_Problem requirements:_ Starting with the line that has "This screenshot has width=388, height=456.", retype each line down to the end of the entries below, without leaving any out or adding any.

_Supplied data:_

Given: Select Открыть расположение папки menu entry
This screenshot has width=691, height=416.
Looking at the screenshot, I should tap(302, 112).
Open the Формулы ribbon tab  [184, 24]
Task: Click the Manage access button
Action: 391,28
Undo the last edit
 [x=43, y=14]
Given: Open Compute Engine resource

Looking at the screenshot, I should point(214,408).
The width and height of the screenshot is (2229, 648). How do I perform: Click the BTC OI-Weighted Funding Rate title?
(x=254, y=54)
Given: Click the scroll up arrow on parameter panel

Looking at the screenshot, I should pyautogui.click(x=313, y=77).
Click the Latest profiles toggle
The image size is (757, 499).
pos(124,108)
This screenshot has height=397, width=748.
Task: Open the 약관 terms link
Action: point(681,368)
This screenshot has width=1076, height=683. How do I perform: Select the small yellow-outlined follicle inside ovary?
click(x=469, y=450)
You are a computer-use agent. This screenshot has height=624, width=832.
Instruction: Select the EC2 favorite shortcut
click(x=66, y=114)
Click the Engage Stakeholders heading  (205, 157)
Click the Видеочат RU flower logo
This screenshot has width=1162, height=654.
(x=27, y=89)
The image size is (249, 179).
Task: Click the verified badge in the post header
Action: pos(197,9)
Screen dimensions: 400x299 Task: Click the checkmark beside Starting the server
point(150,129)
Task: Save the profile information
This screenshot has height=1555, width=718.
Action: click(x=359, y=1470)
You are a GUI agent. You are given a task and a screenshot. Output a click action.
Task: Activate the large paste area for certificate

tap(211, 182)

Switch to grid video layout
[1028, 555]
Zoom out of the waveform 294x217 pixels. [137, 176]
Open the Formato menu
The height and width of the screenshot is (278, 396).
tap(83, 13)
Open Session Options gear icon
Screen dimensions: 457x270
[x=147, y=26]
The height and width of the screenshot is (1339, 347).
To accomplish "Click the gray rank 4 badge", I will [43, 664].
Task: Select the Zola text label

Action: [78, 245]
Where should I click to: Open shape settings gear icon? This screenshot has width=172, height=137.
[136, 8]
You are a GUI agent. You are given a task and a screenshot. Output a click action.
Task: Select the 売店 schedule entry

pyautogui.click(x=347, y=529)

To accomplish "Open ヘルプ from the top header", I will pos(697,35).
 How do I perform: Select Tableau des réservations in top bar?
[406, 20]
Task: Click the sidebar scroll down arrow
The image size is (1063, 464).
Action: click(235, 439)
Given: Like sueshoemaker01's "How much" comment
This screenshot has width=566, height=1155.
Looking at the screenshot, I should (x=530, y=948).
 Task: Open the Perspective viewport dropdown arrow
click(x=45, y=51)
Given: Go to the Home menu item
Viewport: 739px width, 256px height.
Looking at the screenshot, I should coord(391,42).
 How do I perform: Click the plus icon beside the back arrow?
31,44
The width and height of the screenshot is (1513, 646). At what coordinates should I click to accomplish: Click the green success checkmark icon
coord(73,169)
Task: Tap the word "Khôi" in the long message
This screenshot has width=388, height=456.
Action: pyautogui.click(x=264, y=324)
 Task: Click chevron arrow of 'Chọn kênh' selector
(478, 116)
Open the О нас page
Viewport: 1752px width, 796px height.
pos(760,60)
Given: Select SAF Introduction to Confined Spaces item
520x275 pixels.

_The answer:_
This screenshot has width=388, height=456.
Action: pyautogui.click(x=264, y=324)
 Task: Click chevron arrow of 'Chọn kênh' selector
(478, 116)
Open the О нас page
Viewport: 1752px width, 796px height.
pos(760,60)
Given: Select SAF Introduction to Confined Spaces item
520x275 pixels.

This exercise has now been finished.